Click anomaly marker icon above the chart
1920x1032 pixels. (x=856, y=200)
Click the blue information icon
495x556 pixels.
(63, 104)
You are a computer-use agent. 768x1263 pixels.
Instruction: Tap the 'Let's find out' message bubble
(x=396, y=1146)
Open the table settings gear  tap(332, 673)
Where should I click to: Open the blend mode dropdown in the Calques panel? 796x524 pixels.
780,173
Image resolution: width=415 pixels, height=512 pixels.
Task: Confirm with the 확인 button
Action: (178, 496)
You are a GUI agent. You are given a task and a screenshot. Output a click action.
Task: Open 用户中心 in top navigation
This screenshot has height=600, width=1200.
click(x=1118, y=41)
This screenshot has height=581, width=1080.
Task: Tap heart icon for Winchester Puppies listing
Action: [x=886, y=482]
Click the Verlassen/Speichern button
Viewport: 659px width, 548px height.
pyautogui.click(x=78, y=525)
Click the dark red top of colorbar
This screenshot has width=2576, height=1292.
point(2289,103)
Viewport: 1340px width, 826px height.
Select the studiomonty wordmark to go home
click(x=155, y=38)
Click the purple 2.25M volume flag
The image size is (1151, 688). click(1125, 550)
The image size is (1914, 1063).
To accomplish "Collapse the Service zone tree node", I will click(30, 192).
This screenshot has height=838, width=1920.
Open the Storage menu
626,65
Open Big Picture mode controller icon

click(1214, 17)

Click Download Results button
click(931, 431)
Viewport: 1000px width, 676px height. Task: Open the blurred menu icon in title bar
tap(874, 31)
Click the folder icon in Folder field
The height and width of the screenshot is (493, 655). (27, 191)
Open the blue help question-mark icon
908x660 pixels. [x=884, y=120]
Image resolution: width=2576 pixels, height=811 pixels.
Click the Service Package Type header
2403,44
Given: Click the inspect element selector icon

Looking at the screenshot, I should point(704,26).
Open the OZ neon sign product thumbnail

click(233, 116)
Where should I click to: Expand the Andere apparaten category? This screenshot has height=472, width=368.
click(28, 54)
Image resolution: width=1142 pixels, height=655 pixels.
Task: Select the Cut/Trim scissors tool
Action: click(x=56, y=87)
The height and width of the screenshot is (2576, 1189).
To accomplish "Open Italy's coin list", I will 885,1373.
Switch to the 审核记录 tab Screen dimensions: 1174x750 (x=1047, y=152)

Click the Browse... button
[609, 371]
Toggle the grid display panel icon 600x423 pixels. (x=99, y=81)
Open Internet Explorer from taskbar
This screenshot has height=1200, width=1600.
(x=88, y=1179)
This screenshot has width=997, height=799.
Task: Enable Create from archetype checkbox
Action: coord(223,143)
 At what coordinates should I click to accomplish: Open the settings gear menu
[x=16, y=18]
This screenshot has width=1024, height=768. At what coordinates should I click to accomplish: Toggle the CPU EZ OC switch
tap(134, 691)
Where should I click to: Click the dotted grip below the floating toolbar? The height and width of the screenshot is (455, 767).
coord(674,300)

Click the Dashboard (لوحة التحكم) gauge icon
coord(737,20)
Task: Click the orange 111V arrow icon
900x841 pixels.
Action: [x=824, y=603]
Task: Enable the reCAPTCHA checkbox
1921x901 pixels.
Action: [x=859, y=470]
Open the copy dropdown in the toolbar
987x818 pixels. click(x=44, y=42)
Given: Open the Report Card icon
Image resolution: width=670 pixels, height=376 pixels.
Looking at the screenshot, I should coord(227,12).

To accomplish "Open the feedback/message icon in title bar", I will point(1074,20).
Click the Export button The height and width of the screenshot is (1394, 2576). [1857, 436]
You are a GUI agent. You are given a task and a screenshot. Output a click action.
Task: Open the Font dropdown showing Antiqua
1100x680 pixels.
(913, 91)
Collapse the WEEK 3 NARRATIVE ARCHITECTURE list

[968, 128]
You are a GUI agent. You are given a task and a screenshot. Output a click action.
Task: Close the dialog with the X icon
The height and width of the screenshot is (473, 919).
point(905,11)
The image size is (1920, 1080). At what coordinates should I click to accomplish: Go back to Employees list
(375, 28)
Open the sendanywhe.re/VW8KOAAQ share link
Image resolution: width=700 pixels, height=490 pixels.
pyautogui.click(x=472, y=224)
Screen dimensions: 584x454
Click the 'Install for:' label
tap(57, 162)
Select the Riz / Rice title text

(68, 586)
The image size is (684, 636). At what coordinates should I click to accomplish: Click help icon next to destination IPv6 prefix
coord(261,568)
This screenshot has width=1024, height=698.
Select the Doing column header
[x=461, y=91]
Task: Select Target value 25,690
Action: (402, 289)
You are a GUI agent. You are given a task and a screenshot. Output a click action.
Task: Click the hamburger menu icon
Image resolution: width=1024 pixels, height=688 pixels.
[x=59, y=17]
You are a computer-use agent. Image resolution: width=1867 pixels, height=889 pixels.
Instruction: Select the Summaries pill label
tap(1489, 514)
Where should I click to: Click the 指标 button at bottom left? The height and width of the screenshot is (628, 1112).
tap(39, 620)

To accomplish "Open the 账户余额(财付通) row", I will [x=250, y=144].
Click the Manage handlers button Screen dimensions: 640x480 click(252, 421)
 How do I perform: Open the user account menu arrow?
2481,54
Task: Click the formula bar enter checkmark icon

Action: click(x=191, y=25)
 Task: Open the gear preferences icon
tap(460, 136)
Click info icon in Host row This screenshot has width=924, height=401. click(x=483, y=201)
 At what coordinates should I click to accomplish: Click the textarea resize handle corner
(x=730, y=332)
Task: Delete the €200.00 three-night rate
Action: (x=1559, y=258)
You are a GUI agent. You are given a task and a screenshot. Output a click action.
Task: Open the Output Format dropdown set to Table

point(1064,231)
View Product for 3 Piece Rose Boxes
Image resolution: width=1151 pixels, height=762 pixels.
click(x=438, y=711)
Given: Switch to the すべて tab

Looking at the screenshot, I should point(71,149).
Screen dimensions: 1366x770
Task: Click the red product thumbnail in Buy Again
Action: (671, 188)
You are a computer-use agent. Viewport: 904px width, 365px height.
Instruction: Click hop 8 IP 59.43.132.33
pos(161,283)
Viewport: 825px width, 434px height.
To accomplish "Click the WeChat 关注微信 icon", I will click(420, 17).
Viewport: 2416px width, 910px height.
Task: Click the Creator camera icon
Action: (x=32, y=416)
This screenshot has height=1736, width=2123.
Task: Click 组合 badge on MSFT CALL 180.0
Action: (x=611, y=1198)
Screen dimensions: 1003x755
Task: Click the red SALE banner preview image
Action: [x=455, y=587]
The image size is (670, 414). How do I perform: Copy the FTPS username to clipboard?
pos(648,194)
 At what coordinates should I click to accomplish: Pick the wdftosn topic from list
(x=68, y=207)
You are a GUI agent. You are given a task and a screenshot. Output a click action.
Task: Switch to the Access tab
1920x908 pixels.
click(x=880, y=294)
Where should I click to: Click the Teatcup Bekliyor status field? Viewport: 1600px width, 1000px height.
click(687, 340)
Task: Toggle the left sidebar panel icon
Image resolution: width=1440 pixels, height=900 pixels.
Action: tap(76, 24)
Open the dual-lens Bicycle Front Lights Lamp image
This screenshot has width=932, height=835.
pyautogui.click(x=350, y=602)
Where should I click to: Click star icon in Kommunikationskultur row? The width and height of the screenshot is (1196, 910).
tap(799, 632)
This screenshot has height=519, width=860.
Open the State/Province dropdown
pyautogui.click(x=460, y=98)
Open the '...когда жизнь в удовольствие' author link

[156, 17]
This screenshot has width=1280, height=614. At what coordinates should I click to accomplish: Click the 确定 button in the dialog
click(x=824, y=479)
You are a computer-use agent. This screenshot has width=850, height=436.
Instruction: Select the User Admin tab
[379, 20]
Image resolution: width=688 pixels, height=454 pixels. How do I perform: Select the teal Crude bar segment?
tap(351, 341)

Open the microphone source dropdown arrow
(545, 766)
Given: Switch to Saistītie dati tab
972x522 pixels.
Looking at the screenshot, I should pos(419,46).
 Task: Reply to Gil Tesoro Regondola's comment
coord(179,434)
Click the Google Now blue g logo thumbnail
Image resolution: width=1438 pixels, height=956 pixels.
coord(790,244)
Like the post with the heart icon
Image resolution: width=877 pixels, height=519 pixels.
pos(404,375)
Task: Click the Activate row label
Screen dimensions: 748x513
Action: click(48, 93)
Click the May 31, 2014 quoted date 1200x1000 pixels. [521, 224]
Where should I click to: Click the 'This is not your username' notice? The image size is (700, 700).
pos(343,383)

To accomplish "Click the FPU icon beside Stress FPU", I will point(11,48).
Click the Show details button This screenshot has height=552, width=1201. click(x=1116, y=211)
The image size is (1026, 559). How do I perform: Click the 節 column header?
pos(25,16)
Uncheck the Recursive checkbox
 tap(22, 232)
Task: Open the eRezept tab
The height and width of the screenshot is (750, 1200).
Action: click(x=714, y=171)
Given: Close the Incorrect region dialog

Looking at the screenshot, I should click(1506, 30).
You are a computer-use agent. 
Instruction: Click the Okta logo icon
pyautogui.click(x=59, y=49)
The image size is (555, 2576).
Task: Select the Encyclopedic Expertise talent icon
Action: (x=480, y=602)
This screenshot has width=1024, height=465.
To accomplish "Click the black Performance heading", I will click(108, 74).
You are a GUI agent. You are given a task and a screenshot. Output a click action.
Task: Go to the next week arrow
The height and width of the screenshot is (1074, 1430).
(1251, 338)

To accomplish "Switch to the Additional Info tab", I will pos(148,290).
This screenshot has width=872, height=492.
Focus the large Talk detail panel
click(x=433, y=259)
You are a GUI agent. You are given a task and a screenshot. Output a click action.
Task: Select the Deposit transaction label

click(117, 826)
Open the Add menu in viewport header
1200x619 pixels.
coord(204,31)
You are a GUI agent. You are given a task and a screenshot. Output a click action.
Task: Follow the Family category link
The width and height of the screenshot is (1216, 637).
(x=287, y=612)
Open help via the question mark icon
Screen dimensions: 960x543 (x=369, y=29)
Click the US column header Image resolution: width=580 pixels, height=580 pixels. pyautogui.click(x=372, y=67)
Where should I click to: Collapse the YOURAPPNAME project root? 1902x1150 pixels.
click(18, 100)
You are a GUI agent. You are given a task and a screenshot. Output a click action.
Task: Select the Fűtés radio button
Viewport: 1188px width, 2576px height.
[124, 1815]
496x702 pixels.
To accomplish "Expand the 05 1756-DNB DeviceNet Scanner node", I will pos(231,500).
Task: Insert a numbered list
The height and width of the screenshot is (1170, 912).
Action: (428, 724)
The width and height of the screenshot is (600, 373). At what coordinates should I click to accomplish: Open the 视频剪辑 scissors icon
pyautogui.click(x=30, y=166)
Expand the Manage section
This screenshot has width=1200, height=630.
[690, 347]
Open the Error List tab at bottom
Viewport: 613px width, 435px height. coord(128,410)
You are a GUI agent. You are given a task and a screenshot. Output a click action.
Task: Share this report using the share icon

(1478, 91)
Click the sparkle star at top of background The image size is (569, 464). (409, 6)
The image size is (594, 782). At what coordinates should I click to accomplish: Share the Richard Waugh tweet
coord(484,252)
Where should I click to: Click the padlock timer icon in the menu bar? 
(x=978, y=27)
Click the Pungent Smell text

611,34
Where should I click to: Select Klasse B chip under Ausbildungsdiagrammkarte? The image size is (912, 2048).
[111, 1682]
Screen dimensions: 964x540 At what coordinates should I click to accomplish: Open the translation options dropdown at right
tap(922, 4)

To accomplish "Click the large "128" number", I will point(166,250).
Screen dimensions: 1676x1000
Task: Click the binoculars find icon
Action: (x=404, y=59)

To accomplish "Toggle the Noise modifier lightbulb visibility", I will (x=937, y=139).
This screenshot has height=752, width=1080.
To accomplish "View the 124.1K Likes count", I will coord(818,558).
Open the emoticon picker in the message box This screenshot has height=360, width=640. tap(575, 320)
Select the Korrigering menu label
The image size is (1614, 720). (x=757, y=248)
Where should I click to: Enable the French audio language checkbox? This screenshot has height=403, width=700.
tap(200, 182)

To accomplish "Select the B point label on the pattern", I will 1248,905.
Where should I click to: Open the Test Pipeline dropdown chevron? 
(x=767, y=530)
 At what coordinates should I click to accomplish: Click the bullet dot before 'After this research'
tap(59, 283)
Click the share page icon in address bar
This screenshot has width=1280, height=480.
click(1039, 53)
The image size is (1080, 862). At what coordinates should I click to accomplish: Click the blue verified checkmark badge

--*--

WORK TASK » In the listing above, find the line containing "This screenshot has height=519, width=860." and the line containing "Given: Switch to Saistītie dati tab", then repeat those two lines and everything between them exactly.

REPLY TO THE TASK »
This screenshot has height=519, width=860.
Open the State/Province dropdown
pyautogui.click(x=460, y=98)
Open the '...когда жизнь в удовольствие' author link

[156, 17]
This screenshot has width=1280, height=614. At what coordinates should I click to accomplish: Click the 确定 button in the dialog
click(x=824, y=479)
You are a computer-use agent. This screenshot has width=850, height=436.
Instruction: Select the User Admin tab
[379, 20]
Image resolution: width=688 pixels, height=454 pixels. How do I perform: Select the teal Crude bar segment?
tap(351, 341)

Open the microphone source dropdown arrow
(545, 766)
Given: Switch to Saistītie dati tab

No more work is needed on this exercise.